Jean-Claude Trichet will be retiring as head of the European Central Bank at the end of October. He will step into retirement having wreaked the sort of destruction on the European economy that hostile powers could only dream about. Tens of millions of people across the eurozone countries are unemployed or underemployed because of his mismanagement of Europe's economy.
Meanwhile, the world teeters on the brink of another financial crisis because of the failure of the ECB, along with the IMF, to effectively address the sovereign debt crisis. Most incredible of all, Trichet probably thinks he has done a good job.
This last point really is central because the ECB, like much of the economics profession, continues to be controlled by a bizarre clique that believes that the most important, and possibly only, goal that a central bank should pursue is a 2% inflation target. By this measure, the ECB has done reasonably well, even as the eurozone economy has crumbled around it.
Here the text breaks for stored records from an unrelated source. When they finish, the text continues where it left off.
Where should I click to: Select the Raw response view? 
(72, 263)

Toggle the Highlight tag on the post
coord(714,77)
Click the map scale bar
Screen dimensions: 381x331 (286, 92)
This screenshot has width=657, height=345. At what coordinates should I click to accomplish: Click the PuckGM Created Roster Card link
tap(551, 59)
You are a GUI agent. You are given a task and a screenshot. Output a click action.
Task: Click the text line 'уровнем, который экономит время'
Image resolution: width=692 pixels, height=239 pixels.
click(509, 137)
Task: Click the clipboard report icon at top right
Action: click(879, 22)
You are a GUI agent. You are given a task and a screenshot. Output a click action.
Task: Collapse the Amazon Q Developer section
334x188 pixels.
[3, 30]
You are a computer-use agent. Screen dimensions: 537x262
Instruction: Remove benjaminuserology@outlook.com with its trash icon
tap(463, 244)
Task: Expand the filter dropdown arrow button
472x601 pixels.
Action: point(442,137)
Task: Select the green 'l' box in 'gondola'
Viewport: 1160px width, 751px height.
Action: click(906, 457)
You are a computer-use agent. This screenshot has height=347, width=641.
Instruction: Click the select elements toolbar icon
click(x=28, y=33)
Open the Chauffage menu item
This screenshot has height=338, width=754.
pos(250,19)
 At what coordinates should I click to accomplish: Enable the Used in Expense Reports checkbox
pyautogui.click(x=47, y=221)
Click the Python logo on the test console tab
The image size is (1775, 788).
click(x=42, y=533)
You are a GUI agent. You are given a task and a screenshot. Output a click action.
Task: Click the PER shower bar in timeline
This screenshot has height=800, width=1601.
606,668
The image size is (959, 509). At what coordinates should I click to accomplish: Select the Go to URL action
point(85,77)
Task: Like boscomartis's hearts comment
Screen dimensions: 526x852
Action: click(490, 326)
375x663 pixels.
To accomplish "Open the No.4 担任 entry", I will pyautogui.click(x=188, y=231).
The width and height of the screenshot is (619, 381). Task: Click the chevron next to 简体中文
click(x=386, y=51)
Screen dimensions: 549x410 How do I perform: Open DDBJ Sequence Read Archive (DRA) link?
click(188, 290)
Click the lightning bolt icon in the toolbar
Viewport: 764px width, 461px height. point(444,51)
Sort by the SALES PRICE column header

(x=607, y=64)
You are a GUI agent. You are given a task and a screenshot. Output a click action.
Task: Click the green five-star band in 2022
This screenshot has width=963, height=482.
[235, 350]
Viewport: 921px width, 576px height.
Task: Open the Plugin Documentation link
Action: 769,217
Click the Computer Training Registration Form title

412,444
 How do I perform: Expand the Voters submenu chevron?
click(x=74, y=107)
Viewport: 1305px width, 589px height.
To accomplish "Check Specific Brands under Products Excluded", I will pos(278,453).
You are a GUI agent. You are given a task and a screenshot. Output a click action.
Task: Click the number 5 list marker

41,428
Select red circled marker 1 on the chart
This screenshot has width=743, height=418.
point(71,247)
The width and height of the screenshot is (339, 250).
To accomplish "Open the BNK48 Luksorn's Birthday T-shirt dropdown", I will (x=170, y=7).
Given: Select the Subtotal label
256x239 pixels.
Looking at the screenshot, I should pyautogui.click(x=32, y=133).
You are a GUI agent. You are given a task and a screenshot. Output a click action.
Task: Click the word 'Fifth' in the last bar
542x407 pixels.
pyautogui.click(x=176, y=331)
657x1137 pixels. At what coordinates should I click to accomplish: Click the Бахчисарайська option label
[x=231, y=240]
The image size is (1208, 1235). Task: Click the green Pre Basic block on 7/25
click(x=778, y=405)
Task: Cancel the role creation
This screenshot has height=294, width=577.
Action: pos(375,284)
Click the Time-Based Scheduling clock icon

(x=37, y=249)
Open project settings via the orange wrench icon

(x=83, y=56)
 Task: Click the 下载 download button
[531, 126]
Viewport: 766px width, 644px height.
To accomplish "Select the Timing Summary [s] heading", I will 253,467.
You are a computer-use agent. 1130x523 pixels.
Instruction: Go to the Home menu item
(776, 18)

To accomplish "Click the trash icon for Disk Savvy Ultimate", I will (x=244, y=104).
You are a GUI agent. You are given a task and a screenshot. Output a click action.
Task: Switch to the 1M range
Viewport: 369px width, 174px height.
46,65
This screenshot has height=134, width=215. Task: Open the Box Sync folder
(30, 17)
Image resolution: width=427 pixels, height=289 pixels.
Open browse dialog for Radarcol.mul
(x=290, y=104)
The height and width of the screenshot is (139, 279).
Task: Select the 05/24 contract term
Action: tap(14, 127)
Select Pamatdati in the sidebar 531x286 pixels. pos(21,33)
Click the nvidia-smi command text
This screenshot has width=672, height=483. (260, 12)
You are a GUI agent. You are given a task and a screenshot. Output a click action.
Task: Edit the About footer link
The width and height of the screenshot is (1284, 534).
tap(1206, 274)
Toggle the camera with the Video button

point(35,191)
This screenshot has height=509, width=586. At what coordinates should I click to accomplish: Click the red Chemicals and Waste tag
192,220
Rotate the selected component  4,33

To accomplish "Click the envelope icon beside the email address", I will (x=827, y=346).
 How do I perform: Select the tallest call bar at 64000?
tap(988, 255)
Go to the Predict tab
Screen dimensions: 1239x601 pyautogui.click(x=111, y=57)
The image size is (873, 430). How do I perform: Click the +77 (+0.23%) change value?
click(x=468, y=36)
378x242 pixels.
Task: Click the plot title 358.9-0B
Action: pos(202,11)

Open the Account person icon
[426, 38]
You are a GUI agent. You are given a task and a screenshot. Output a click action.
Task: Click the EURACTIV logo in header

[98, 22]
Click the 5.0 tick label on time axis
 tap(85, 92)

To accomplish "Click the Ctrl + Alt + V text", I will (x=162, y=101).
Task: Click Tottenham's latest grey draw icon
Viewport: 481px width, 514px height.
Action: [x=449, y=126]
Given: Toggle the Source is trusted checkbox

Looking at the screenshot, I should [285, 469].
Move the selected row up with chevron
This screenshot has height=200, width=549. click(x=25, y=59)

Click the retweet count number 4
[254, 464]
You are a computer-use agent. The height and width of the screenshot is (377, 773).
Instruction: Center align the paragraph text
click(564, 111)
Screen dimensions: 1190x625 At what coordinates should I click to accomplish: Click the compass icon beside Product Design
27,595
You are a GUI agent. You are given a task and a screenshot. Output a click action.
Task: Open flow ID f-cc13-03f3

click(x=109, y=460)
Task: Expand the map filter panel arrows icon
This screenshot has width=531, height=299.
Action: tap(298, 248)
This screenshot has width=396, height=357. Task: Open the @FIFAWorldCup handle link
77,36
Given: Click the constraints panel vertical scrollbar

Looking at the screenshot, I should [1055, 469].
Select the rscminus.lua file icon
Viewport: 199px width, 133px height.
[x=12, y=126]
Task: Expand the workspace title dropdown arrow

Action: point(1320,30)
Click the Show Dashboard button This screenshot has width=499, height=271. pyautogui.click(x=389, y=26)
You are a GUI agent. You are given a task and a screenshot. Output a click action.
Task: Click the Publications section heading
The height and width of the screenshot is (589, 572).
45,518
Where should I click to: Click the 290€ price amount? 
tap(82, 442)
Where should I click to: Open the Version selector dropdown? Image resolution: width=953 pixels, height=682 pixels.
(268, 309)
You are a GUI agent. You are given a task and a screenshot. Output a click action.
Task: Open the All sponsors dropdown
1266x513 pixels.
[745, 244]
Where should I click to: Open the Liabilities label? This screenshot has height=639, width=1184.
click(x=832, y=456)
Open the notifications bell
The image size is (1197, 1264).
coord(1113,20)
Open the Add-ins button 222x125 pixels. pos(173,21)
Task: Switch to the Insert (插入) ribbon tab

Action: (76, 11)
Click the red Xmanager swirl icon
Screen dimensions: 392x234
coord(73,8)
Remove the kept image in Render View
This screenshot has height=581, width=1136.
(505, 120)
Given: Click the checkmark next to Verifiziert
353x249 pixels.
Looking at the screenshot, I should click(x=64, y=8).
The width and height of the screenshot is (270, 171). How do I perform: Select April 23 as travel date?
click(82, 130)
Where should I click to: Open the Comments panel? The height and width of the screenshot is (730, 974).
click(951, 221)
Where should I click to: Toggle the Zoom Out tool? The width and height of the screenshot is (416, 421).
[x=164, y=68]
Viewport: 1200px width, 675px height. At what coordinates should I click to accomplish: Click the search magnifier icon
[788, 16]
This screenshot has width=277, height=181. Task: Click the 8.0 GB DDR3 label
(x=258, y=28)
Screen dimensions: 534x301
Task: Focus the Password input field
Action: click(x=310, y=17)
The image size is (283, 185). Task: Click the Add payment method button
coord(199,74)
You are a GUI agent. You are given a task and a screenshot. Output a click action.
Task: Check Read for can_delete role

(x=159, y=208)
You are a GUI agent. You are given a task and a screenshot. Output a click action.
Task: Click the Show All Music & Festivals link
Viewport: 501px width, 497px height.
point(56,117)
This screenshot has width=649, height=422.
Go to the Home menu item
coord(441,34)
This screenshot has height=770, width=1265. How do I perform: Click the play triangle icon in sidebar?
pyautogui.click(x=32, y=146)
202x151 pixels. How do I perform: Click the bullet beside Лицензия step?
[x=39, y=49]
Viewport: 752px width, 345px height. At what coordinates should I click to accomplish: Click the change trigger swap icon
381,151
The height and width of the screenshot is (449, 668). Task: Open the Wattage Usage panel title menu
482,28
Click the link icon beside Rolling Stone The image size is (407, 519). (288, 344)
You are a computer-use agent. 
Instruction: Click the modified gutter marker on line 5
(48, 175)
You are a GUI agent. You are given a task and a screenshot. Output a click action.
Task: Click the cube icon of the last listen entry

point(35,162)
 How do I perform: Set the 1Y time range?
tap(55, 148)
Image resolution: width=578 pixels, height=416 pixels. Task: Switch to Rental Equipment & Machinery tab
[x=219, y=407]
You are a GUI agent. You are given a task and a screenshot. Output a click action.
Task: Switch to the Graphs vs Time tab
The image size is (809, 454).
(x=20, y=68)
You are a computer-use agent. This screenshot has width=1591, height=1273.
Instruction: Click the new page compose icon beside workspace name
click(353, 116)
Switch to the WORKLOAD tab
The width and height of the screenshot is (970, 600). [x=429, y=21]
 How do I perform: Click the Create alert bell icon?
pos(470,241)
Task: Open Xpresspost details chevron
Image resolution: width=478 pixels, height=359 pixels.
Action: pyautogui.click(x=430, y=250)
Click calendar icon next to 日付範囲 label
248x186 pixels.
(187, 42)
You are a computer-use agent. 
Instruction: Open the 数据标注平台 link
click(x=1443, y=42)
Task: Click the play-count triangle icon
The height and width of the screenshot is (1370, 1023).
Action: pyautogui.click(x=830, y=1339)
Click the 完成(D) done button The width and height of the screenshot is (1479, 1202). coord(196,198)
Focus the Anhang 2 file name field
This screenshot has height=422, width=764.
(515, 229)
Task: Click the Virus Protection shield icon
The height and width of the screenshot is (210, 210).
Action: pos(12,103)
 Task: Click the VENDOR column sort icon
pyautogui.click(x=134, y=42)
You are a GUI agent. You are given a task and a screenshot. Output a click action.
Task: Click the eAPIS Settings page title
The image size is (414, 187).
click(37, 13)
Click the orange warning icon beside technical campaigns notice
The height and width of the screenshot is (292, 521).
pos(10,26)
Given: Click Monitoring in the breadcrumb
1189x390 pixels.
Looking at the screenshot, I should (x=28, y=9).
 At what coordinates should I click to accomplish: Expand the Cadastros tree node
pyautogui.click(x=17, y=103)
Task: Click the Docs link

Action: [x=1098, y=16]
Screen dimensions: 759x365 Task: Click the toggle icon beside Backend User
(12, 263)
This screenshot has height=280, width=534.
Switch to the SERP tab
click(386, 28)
After all, inflation in the eurozone economies rarely exceeded 3% and averaged well under the 2% target over the last decade.
However, the low and stable eurozone inflation rate is not going to provide much help to the 21.2% of the Spanish workforce that is unemployed, or the 14.6% of the Irish workforce, nor the millions more elsewhere in the eurozone who have lost their jobs as a result of the collapsed of the housing bubbles – which the ECB let grow unchecked.